I live in one of those countries where men take long periods of paternity leave. You're not suppose to overlap it except at the very beginning 🤦‍♀️What on earth would be the point in that?

Fathers take a couple of weeks after the birth to support mother and newborn in the immediate postpartum recovery period. Then they go back to work. Then when the mother goes back to work, the father goes on proper paternity leave.

This is a system with huge benefits. It stops mothers becoming the default parents as fathers need to learn to do it solo. They have that experience of being the main caregiver. Of course it's not exactly the same as it is frankly easier to look after a weaned 8 month old with an established nap schedule than it is to look after a chaotic newborn, but it helps A LOT.

It's brilliant for babies and fathers - and mothers too.

MidnightPatrol · 25/06/2025 12:16

DoItLikeAWoman · 25/06/2025 12:11

I would not assume this for all women though. Everyone is different and I definitely needed the whole year to recover. I had multiple difficulties and to heal and then recover my stamina to go back to work it took the whole year and beyond. I’m probably not in the ‘average’ zone, more in the ‘weakest’ zone due to my various health issues. There is no way I’d share my Mat leave with my DH, happy for him to have his own though. But my kids are grown up so wasn’t a choice/decision for me anyway.

Sure, but some women needing a whole year to recover to the point they’re able to work (<1%?) isn’t a reason to not support increased, better paid paternity leave for men.

I think if you are determined you don’t want to share your maternity leave at all with your DH, you then can’t really then moan about being the default parent and not having the same career opportunities etc.

Thats your choice, don’t object to policies which allow other women to make their own choices, through more equality in sharing the load of caring for young children.

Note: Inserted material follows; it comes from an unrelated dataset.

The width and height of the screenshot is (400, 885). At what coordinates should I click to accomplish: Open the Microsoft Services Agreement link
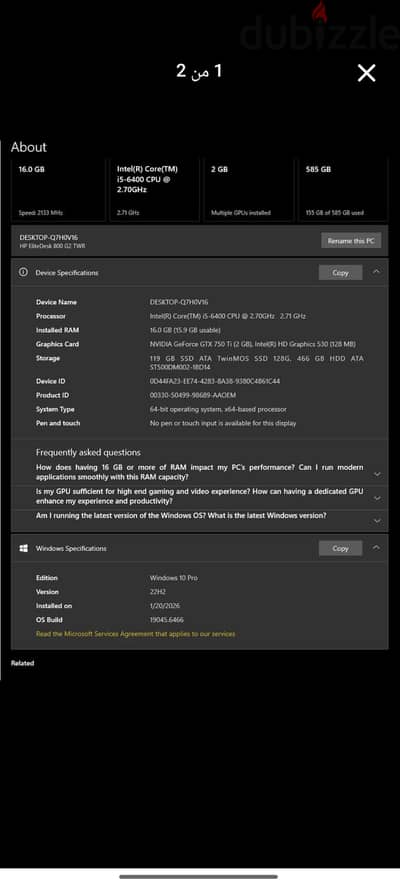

ImAboutToFold · 25/06/2025 12:18

I have lots of dresses that need ironing. My husband does it all. I put all the laundry through the wash and hang it out, he takes it in, irons and puts it away. I think we're a good team and for that reason, I would really have welcomed more paternity leave. I felt quite lonely on maternity leave and looked forward to the weekends when we could have time as a family. That's why I wanted to have children with him - to be a family.

It's not that way for everyone, but I don't know how we challenge gendered expectations - like women being default childcarers and ironers - without normalising things like extended paternity leave.

Nothankyov · 25/06/2025 12:23

ThatsNotMyTeen · 25/06/2025 11:54

Yes - the world hasn’t yet come to an end because of this..

Yes - I’m aware…🙄 I was intrigued to see how other people do it! I’m nosey and like to know different things… I wasn’t judging.